Transparency and authorisation mechanism for exports of vaccines
On 29 January 2021, the European Commission put a measure in place requiring COVID-19 vaccine exports to be authorised by Member States. This is to ensure timely access to vaccines for all EU citizens and transparency of vaccine exports outside the EU.
The Commission has invested large amounts in the development of the production capacity of vaccine developers in the EU. It is therefore reasonable for the EU to monitor how these funds have been used, especially in a context of potential shortages of essential COVID-19 vaccines. The main purpose is to offer public transparency to European citizens.
COVAX is part of the Access to COVID-19 Tools (ACT) Accelerator, a global collaboration to accelerate the development, production, and equitable access to COVID-19 tests, treatments, and vaccines.
On 12 November 2020, the European Union announced it will contribute an additional €100 million in grant funding to support the COVAX Facility to secure access to the future COVID-19 vaccine in low and middle-income countries. The funds will complement the €400 million in guarantees the EU already committed for COVAX, making the Union one of the leading donors.
On 19 February 2021, the President of the European Commission announced an additional €500 million for the COVAX Facility. The new package consists of a €300 million EU grant and €200 million in guarantees by the European Fund for Sustainable Development plus (EFSD+) that will back a loan by the European Investment Bank.

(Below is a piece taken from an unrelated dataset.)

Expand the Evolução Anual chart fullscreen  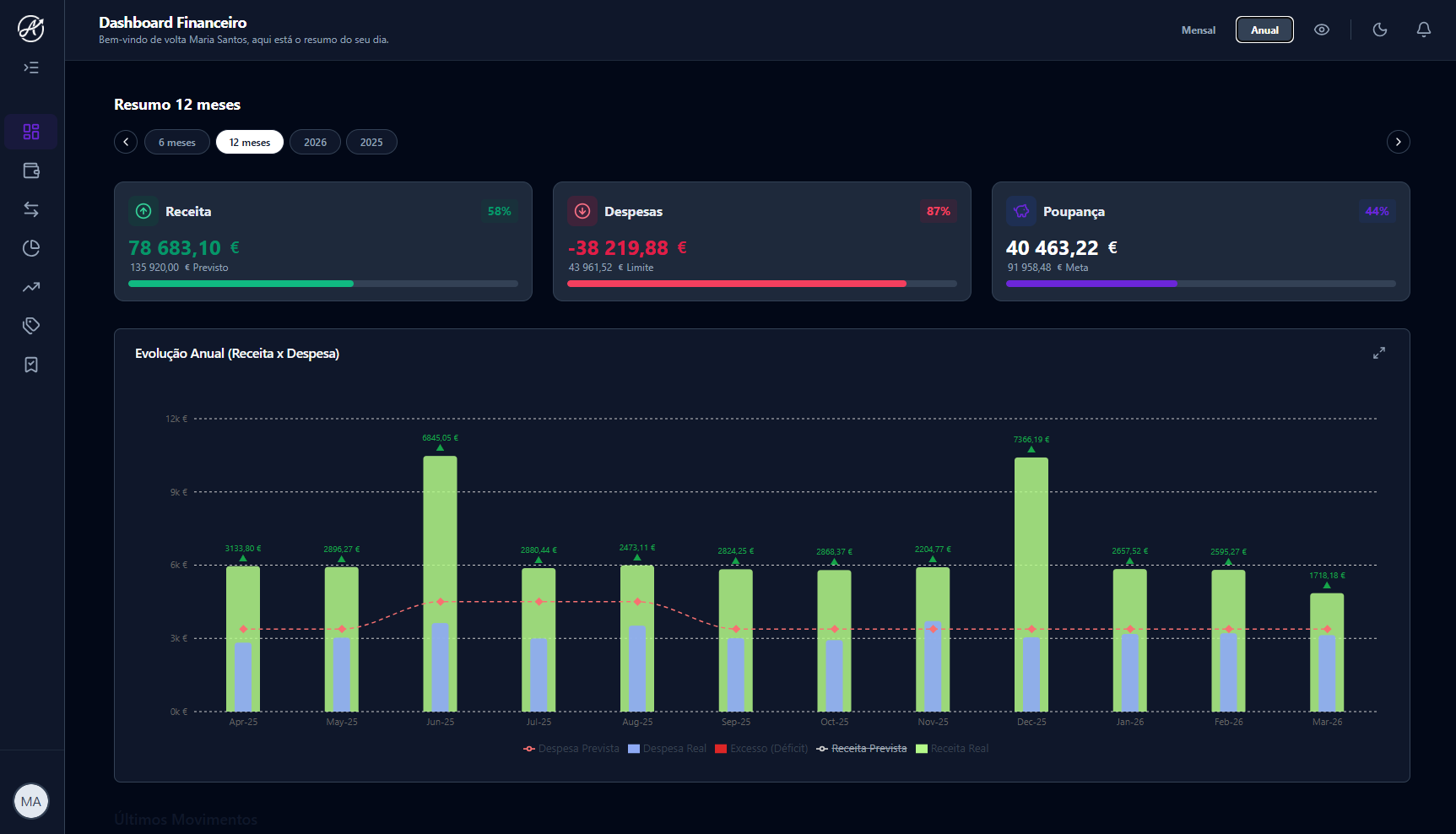click(x=1379, y=353)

With this new contribution, the EU is further stepping up investment in support of the global recovery with a total of €1 billion. Team Europe (EU and Member States) are a lead contributor to the COVAX Facility with close to €3 billion pledged to date.

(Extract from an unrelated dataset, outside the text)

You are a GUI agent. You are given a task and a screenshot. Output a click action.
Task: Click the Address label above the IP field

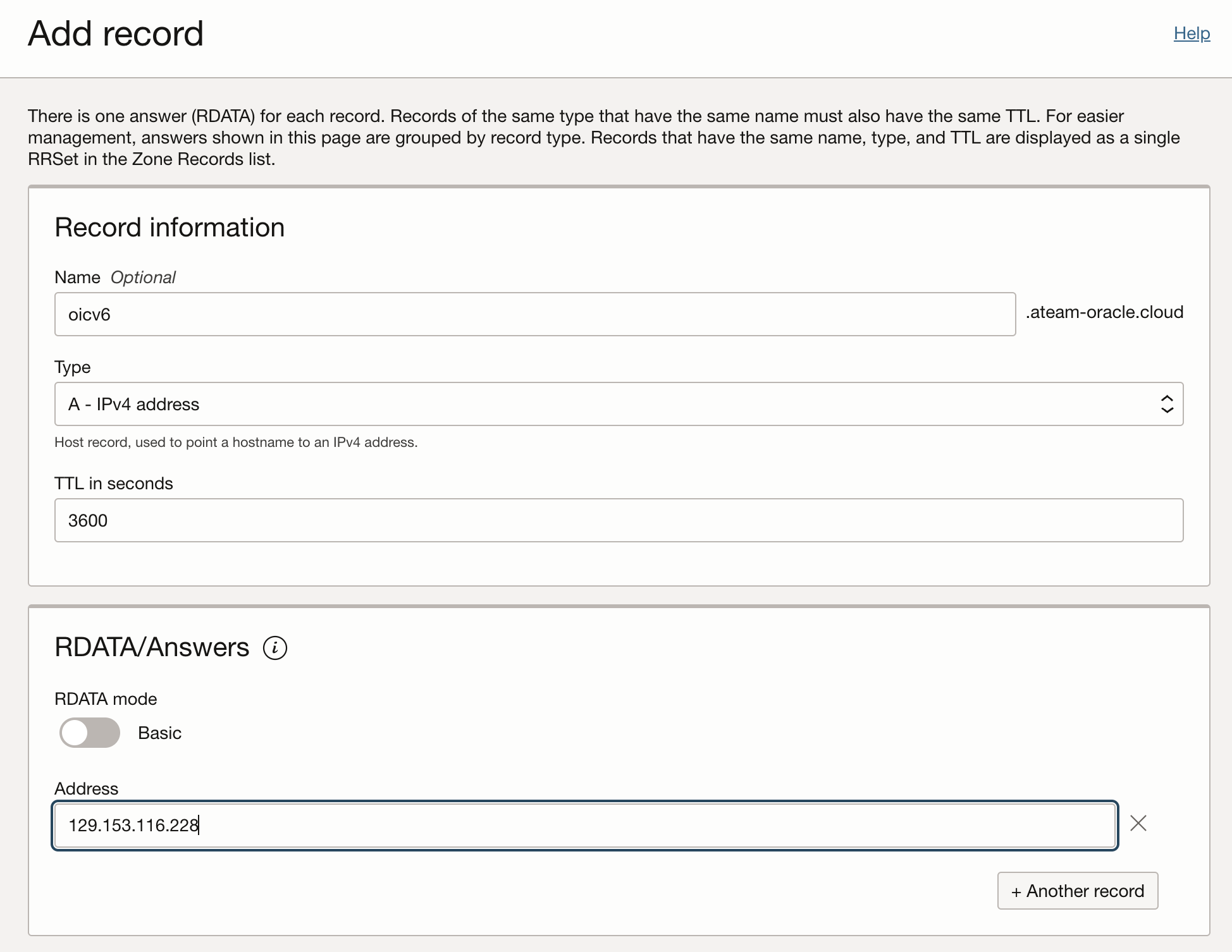coord(87,789)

ACT brings together governments, scientists, businesses, civil society, philanthropists and global health organizations such as
- the Bill & Melinda Gates Foundation
- The Global Fund
- the WHO
- the World Bank
- Global Financing Facility
In its Communication of 19 January 2021, the Commission announced that it will set up an EU vaccine sharing mechanism to structure the provision of vaccines shared by Member States with partner countries through a Team Europe approach, paying special attention to the Western Balkans, the Eastern and Southern neighbourhood, and Africa.

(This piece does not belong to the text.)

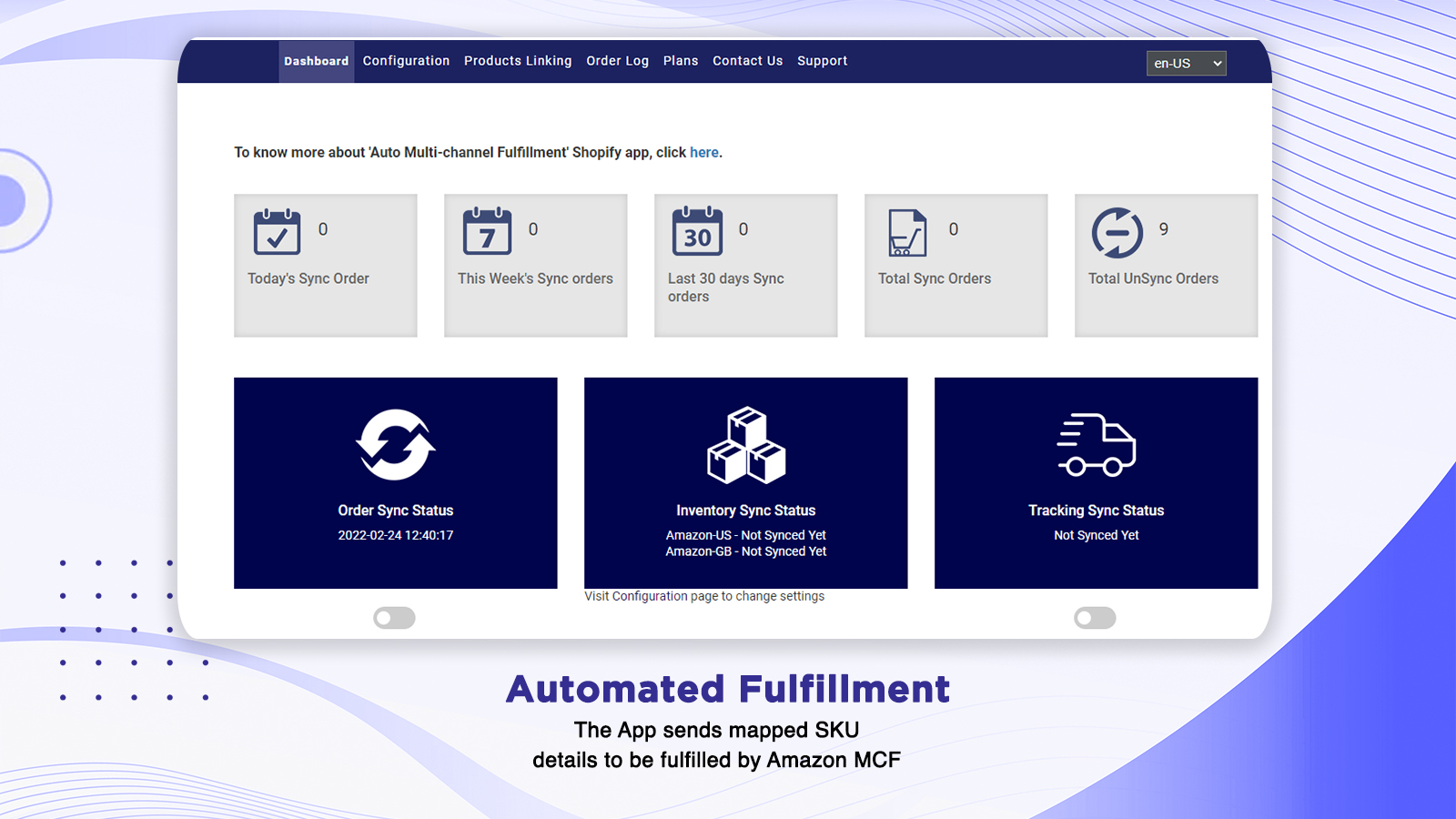Screen dimensions: 1456x819
Task: Click the Order Sync Status sync arrows icon
Action: pyautogui.click(x=395, y=445)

On 21 May 2021, at the G20 Global Health Summit in Rome, the President announced a Team Europe initiative on manufacturing and access to vaccines, medicines and health technologies in Africa. The initiative will help create an enabling environment for local manufacturing in Africa and tackle barriers on both supply and demand sides. It will be backed by €1 billion from the EU budget and the European development finance institutions such as the European Investment Bank (EIB).This amount will be further enhanced by contributions from EU Member States.
And on 22 July, the President announced the firm commitment that Team Europe will deliver at least 200 million doses to low and middle income countries by the end of the year. A majority of these doses will be delivered through COVAX.